▶ The exercise:
Update the material between the lines holding "In order to click on Debug" and "Image resolution: width=1237 pixels, height=696", inclusive, by replacing "image size" with "screenshot size" and leaving everything else unchanged. Return only those lines.

▶ Excerpted records:
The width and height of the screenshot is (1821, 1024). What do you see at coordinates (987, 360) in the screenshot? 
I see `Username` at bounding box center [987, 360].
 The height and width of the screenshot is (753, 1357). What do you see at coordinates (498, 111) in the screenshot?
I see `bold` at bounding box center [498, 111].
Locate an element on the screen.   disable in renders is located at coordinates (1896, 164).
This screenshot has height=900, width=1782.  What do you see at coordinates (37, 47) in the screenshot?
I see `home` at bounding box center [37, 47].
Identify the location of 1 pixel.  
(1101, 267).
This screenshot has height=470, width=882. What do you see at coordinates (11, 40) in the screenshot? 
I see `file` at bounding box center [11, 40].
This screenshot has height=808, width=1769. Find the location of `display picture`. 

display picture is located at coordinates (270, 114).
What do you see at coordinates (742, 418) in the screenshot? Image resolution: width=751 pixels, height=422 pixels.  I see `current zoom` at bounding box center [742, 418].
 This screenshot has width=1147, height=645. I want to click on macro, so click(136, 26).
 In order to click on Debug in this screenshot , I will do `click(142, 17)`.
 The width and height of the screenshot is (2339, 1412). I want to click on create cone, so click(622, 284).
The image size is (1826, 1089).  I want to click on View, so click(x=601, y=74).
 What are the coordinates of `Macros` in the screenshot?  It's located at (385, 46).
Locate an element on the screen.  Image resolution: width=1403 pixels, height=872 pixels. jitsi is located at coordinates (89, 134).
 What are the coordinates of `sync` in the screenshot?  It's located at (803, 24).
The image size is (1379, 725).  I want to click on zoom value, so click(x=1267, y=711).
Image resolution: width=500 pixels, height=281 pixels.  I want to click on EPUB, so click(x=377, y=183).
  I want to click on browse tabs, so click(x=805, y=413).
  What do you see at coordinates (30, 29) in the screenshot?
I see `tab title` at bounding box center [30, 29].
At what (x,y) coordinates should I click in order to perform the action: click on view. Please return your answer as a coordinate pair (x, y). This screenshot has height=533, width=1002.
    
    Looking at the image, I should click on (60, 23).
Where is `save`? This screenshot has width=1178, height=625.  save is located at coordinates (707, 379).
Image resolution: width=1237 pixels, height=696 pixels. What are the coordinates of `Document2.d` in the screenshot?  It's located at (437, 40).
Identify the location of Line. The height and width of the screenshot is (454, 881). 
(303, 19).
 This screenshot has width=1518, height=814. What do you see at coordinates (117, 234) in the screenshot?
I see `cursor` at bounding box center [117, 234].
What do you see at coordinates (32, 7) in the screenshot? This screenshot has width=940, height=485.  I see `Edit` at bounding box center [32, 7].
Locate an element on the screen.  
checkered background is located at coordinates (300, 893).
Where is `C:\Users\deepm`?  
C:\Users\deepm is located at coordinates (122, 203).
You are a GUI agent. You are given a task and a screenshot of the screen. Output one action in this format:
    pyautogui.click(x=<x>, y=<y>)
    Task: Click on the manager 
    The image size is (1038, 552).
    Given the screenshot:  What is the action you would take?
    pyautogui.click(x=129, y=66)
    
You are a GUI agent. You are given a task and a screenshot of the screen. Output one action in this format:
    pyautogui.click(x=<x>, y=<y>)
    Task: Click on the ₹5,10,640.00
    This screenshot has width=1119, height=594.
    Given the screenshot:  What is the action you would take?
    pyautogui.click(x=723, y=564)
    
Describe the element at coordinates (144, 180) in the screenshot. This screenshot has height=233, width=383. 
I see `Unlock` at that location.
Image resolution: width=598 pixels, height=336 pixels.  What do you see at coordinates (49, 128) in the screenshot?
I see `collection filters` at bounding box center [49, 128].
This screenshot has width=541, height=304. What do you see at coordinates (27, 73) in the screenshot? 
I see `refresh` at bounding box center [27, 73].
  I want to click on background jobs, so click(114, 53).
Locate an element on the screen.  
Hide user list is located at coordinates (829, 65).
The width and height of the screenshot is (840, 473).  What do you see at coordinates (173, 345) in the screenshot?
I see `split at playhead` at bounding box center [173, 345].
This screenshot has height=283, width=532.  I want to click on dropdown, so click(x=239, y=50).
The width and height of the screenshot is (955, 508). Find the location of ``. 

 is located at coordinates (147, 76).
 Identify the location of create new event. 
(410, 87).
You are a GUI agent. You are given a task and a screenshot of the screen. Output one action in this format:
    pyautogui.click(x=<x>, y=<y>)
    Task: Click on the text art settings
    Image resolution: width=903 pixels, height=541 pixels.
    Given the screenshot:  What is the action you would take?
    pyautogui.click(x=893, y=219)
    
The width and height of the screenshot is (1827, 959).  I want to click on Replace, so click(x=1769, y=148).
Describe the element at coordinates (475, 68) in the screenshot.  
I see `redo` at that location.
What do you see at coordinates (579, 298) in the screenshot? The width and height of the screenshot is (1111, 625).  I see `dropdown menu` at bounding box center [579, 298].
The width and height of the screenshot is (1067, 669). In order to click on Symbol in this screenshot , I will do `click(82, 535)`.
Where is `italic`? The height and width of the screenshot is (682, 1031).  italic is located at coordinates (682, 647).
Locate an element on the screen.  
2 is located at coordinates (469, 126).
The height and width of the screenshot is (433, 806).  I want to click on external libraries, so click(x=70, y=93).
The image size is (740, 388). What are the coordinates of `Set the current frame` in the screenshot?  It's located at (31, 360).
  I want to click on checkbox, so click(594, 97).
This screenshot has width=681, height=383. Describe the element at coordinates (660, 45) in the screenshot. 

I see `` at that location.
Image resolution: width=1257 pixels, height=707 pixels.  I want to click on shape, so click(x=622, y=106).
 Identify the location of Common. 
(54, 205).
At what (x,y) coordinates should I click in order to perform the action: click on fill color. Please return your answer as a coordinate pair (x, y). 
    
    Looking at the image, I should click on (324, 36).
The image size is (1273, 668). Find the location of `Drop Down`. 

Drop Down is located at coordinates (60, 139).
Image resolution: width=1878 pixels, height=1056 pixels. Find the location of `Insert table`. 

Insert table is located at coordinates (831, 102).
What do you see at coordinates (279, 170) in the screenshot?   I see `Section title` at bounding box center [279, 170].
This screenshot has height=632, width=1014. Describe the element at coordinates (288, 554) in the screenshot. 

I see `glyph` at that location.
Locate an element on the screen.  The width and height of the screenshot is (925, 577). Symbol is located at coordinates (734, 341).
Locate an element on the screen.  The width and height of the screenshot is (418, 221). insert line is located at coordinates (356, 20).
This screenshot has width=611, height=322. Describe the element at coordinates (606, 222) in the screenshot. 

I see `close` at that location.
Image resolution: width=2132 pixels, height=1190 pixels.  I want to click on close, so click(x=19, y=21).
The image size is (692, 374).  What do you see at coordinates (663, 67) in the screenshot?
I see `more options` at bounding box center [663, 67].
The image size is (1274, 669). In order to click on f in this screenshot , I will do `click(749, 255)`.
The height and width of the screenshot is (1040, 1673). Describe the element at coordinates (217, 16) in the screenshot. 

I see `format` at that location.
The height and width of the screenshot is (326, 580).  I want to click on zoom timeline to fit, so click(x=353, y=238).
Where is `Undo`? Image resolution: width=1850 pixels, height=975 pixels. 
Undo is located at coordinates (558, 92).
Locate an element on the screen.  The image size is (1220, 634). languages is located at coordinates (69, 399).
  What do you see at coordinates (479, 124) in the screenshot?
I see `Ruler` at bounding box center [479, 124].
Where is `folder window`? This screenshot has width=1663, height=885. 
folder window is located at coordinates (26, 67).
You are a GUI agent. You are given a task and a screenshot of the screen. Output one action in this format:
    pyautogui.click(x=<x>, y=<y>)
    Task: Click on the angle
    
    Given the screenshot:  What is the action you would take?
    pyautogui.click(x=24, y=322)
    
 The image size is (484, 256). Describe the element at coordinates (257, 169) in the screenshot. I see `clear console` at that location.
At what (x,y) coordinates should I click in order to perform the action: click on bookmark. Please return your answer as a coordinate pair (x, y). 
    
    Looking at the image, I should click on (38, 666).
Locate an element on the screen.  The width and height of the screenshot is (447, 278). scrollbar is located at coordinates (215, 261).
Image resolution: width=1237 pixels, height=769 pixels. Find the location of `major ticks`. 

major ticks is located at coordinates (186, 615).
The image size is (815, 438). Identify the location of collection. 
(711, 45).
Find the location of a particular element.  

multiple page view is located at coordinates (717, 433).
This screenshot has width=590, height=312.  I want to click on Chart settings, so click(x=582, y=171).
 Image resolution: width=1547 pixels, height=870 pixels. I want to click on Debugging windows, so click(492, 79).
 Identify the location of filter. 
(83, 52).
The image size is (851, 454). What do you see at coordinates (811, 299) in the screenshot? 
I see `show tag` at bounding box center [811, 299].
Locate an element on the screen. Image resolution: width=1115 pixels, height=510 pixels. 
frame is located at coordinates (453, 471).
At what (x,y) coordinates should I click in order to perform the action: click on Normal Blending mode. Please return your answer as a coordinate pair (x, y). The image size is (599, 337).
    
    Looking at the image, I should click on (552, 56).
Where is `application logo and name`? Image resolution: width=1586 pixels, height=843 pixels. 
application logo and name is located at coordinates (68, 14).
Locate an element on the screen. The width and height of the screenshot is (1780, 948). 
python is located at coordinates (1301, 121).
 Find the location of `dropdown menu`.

▶ Solution to the problem:
 In order to click on Debug in this screenshot , I will do `click(142, 17)`.
 The width and height of the screenshot is (2339, 1412). I want to click on create cone, so click(622, 284).
The screenshot size is (1826, 1089).  I want to click on View, so click(x=601, y=74).
 What are the coordinates of `Macros` in the screenshot?  It's located at (385, 46).
Locate an element on the screen.  Image resolution: width=1403 pixels, height=872 pixels. jitsi is located at coordinates (89, 134).
 What are the coordinates of `sync` in the screenshot?  It's located at (803, 24).
The screenshot size is (1379, 725).  I want to click on zoom value, so click(x=1267, y=711).
Image resolution: width=500 pixels, height=281 pixels.  I want to click on EPUB, so click(x=377, y=183).
  I want to click on browse tabs, so click(x=805, y=413).
  What do you see at coordinates (30, 29) in the screenshot?
I see `tab title` at bounding box center [30, 29].
At what (x,y) coordinates should I click in order to perform the action: click on view. Please return your answer as a coordinate pair (x, y). This screenshot has height=533, width=1002.
    
    Looking at the image, I should click on (60, 23).
Where is `save`? This screenshot has width=1178, height=625.  save is located at coordinates (707, 379).
Image resolution: width=1237 pixels, height=696 pixels. What are the coordinates of `Document2.d` in the screenshot?  It's located at (437, 40).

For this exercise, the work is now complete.